I don’t like it when the ESPN talking heads and everybody discuss a team having a “September meltdown,” like the Mets of recent years, for example.
Every game in the 162-game season counts the same–if these teams win an extra one on April 17 or something, it’s just as good as winning an extra one on October 1.
The only thing that changes between April 17 and October 1 is the perceived importance of each game–that is, we get a better and better picture of each team’s playoff hopes (given what they’ve done to that point), and if a team is on the border between making the playoffs and sitting home in October, each of their games has more importance than if they were way ahead or way behind.

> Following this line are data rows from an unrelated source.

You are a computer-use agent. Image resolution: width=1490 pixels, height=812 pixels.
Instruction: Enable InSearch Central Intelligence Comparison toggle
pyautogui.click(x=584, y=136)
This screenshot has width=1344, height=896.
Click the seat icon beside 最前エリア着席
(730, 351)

All that said, there’s no question that one setup with special importance is when the top two teams in a division play each other, regardless of time of year. Yesterday, the Padres opened a series with the second-place Giants, who entered the series half a game out of first.
Make it a game and a half now, as the Padres got 4 1/3 scoreless relief innings from Ryan Webb, Luke Gregerson, Mike Adams, and Heath Bell, taking the first game 3-2.

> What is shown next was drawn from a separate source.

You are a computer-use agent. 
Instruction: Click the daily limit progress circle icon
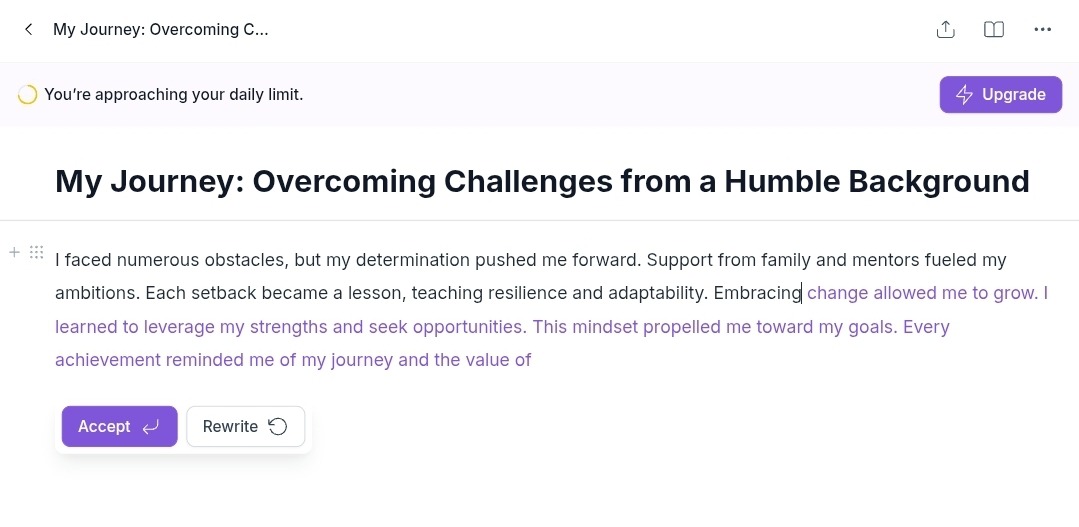click(x=28, y=95)
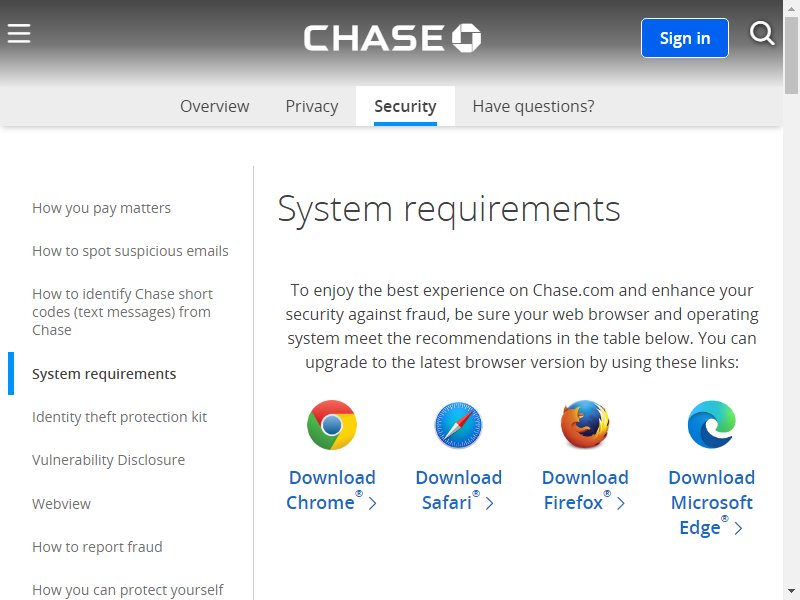Click the search magnifier icon

pos(762,34)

The Giants were doing a bit more hitting-wise–each team had eight hits, but only four of San Francisco’s were singles, while the Padres had a lone double.

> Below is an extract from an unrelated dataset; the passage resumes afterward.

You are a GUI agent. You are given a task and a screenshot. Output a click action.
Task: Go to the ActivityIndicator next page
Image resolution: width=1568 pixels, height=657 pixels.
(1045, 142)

Still, it was plate discipline that helped the Padres win, as they drew a whopping 12 walks to San Francisco’s five.
Oscar Salazar got a spot start in right field for Will Venable and delivered two hits and a walk. Salazar seems to be recovering from his horrid start to the year and is now batting .219/.286/.250. That’s still poor, but he’s hitting .444 in May.
David Eckstein was on base five times (two singles and three walks). Eckstein still isn’t too much help offensively (.279/.339/.369), but he’s not killing the offense this year, either.
As for Kyle Blanks, who is in danger of going back to AAA, he struck out his first two times up but drew walks in his last three plate appearances, stealing a base and scoring a run. Blanks’ average is down to .180, but his OBP is a surprisingly quasi-respectable .311. No idea if or how this changes Blanks’ status–the strikeouts are still a problem, and he didn’t get his bat on the ball all night, but he found a way to contribute anyway. What that adds up to in the minds of the Padres’ front office is anyone’s guess.
The second game of the series tonight will pit two slightly overrated pitchers–Clayton Richard and Matt Cain–against each other. Whether Blanks starts against the right-handed Cain will be a good indicator of his current status.